Segundo a secretaria, por se tratar de uma tecnologia nova, “não reconhecida pelo Ministério da Saúde, o implante do marca-passo diafragmático não está previsto na tabela (SIGTAP) de procedimentos do Sistema Único de Saúde (SUS)”. O texto ressalta que, no Brasil, a colocação do marca-passo é realizada por apenas um médico de São Paulo e que “o equipamento é produzido por uma empresa americana, tendo como valor total de R$ 388 mil. Além disso, o custo da equipe médica é de R$ 140 mil”.
Também por nota, a Secretaria Estadual diz que, até o momento “o município de Caxias do Sul ainda não cadastrou junto ao Estado o pedido de atendimento especializado para o usuário citado”. Seria obrigação do município fazer esse cadastro caso não tenha condições de realizar o procedimento na própria cidade e precise de encaminhamento para Porto Alegre, diz o texto.
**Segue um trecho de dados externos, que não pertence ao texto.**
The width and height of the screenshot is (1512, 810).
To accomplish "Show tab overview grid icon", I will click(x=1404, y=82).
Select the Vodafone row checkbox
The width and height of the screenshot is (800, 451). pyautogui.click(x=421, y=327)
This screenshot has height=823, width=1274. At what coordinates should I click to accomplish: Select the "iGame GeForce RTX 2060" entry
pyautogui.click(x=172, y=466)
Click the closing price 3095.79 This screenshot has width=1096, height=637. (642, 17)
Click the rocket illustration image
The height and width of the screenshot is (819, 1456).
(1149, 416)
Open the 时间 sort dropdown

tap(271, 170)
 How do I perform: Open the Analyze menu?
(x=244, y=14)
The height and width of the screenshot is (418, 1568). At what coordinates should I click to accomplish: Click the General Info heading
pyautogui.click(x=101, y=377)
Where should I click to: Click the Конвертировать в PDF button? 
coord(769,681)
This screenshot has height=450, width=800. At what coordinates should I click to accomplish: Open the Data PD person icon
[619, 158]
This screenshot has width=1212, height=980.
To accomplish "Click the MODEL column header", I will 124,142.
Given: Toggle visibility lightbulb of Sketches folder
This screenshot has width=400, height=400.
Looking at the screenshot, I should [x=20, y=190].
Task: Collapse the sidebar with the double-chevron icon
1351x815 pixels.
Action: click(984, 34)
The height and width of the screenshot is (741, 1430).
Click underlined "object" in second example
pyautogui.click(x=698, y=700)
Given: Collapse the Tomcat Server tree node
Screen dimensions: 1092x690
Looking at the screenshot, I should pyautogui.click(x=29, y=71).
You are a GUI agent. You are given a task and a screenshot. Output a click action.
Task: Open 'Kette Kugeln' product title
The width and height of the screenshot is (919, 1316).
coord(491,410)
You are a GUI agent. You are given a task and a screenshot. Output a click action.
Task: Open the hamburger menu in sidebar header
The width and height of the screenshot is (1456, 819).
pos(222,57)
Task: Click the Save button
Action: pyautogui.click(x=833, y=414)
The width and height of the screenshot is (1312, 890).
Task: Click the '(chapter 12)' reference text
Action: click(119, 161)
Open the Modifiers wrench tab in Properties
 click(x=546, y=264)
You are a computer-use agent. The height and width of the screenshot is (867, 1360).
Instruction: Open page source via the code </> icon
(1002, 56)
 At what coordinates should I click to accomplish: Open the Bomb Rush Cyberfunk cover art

A secretaria Estadual da Saúde informa que a marcação de consultas especializadas em Porto Alegre para pacientes do Interior é, desde novembro de 2011, regulada pelo Estado por meio de um sistema informatizado. O município que solicita a consulta faz um cadastro no sistema, e a Central Estadual de Regulação Ambulatorial cruza os dados com a oferta de Porto Alegre para a especialidade necessária. Conforme a disponibilidade, a central marca a consulta e informa a data e o local para o município solicitante, que tem a responsabilidade de informar ao paciente.
Caso a consulta resulte em um encaminhamento para cirurgia ou outro procedimento, esse trâmite se dá dentro do próprio hospital em que a consulta foi realizada, diz a secretaria. Quando o paciente cadastrado é colocado como sem prioridade (sem urgência) a definição de quem será encaminhado é do município dentro da cota que ele possui. “Quando o paciente é prioritário (casos de urgência) ele é direcionado para a cota que o Estado tem específica para esses casos que necessitam de um encaminhamento mais rápido”, ressalta o texto.